This document attempts to explain how Erigon organises its persistent data in its database and how this organisation is
different from go-ethereum, the project from which it is derived. We start from a very simple genesis block and then
apply one block containing an ETH transfer. For each step, we show visualisations produced by the code available in
Erigon and code added to a fork of go-ethereum.
Genesis in Erigon
====================
For the genesis block, we generate 3 different private keys and construct Ethereum addresses from them.
Then, we endow one of the accounts with 9 ETH, and two others with 0.2 and 0.3 ETH, respectively.

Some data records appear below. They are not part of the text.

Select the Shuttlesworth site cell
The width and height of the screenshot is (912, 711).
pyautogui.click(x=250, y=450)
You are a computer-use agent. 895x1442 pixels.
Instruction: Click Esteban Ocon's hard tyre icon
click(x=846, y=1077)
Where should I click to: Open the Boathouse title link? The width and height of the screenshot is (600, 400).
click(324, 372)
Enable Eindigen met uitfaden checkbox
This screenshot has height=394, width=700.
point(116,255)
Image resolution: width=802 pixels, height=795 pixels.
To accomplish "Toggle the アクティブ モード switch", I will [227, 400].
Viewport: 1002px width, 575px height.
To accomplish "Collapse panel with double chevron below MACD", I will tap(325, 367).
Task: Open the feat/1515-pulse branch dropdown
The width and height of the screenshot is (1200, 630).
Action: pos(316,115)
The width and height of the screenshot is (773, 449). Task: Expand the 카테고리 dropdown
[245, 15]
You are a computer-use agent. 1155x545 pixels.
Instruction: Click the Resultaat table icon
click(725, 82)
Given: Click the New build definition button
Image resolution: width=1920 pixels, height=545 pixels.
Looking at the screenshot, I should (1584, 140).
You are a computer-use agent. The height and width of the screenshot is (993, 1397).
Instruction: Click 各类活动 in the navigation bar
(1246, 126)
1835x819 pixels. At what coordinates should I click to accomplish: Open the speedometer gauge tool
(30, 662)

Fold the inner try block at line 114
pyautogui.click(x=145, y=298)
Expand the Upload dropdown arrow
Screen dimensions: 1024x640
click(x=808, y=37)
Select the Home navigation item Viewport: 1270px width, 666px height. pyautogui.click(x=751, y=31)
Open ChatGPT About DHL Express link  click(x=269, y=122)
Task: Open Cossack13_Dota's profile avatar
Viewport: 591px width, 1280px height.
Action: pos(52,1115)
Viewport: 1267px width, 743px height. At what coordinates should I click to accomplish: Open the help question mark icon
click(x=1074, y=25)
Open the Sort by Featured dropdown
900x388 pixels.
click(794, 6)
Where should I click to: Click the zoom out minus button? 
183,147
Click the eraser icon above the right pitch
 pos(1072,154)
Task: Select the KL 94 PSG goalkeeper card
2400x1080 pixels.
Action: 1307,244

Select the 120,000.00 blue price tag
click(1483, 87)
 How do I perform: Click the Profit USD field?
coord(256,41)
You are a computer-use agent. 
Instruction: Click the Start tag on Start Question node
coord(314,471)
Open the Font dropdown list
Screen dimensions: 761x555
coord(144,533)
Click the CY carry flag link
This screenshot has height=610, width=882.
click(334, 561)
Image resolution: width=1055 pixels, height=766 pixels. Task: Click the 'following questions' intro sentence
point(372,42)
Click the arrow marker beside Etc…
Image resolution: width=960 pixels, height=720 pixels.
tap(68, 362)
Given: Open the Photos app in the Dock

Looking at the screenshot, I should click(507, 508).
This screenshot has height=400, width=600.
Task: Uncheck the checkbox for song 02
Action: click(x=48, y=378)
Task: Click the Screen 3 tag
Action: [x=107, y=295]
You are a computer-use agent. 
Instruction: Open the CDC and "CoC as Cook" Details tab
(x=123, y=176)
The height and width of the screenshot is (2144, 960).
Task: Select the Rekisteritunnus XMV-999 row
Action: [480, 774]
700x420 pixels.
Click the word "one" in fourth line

This is how the initial state trie looks:
![genesis_state](state_0.png)
In this and other illustrations, the colored boxes correspond to hexadecimal digits (a.k.a. nibbles), with values 0..f.
Here is the palette:
![hex_palette](hex_palette.png)
First thing to note about the illustration of the initial state trie is that the leaves correspond to our accounts with their
ETH endowments. Account nonces, in our case all 0s, are also shown. If you count the number of coloured boxes, from top
to bottom, up to any of the account leaves you will get 64. Since each nibble occupies half a byte, that makes each "key"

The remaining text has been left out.